• [Tasks for this exercise]:
[a] Answer these questions using the review of Gaelynn Lea's album:
(i) What does the drawing on the album's front show?
(ii) What instrument is Lea classically trained to play?
(iii) On what instrument is the traditional Finnish number "Metsakukkia" often played?
[b] Retype the part of the Gaelynn Lea album review that begins at the words "Gaelynn Lea: Learning" and stops after "a bit precious.".
[c] Extend the review of Gaelynn Lea's album, picking up after its last sentence.

Gaelynn Lea: Learning How To Stay
The front of Gaelynn Lea’s new album shows a drawing of a little white fishing boat atop a blue sea, anchor chain disappearing into the depths, with a rich orange sky stretching away above. It might as well be painted on a charming handmade proscenium on the stage of a beloved community theater. Learning How to Stay has that kind of feel: winsome, twee and just a bit precious.
Lea has musical chops: she’s a classically trained violinist and she can carry a tune. Learning How to Stay includes a pair of instrumental tunes that focus on her violin playing. “Jim and Judy’s Wedding (Larry Unger),” a sweetly sentimental piece that sounds a little like Pachelbel’s Canon in D. The other is “Metsakukkia,” Lea’s take on a traditional Finnish number that is often played on accordion. Her rendition features violin, of course, and she evokes an old-world sensibility as she plays through dissonant passages and rich melodic figures. Of all the tracks on the album, “Metsakukkia” has the most depth and nuance.

• [Given data]:

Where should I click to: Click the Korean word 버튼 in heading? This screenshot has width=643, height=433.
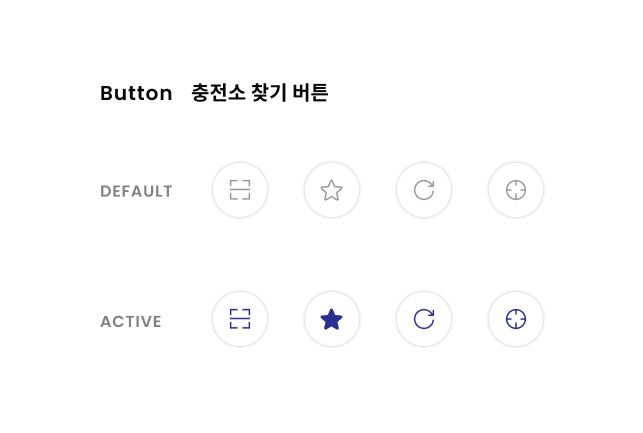click(x=310, y=93)
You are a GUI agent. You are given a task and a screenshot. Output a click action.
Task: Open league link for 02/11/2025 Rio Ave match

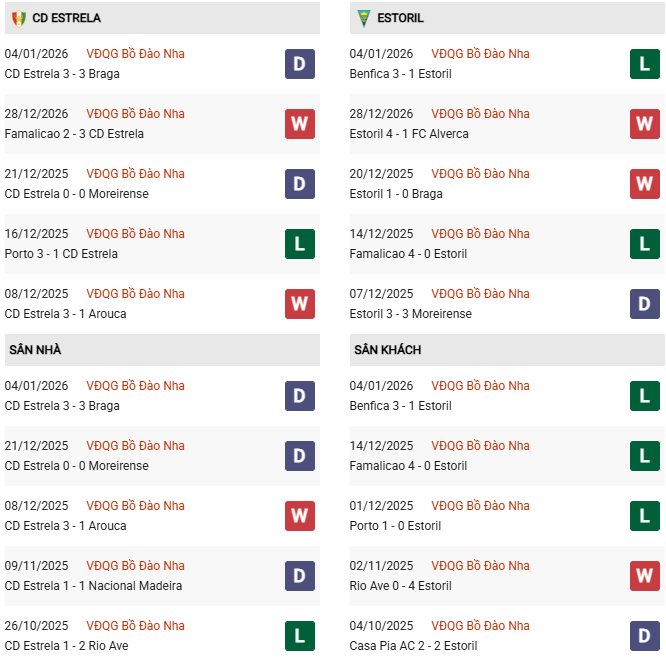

• [Expected responses]:
[a]
(i) A little white fishing boat on a blue sea, its anchor chain disappearing into the depths, with a rich orange sky above.
(ii) The violin.
(iii) The accordion.

[b]
Gaelynn Lea: Learning How To Stay
The front of Gaelynn Lea’s new album shows a drawing of a little white fishing boat atop a blue sea, anchor chain disappearing into the depths, with a rich orange sky stretching away above. It might as well be painted on a charming handmade proscenium on the stage of a beloved community theater. Learning How to Stay has that kind of feel: winsome, twee and just a bit precious.

[c]
For all her musical ability, there’s a stylized recital-music aesthetic to many of the songs on Learning How to Stay: Lea has a knack for pairing sing-songy melodies with wide-eyed lyrics steeped in self-actualization. She seeks throughout the album to be her best self, and she wants to help you do the same. Lea sings with wistful idealism on opener “Bound by a Thread,” gauzy layers of violin blending with her voice. A bounding mix of electric guitar, piano and drums carries “Dark to Light and Dark Again,” and Lea sings about how people can be so much more than they first appear to be, her vocals augmented here and there by a cutesy drum fill or a folksy guitar solo-harmonica breakdown. Wandering in the forest becomes a metaphor for self-discovery on “Lost in the Woods” as Lea issues exhortations over relentlessly upbeat piano comping. “Forgive yourself, but don’t give yourself away,” she advises on one of too many lyrical tropes that sound like something you’d see on a PowerPoint slide accompanying a motivational speaker.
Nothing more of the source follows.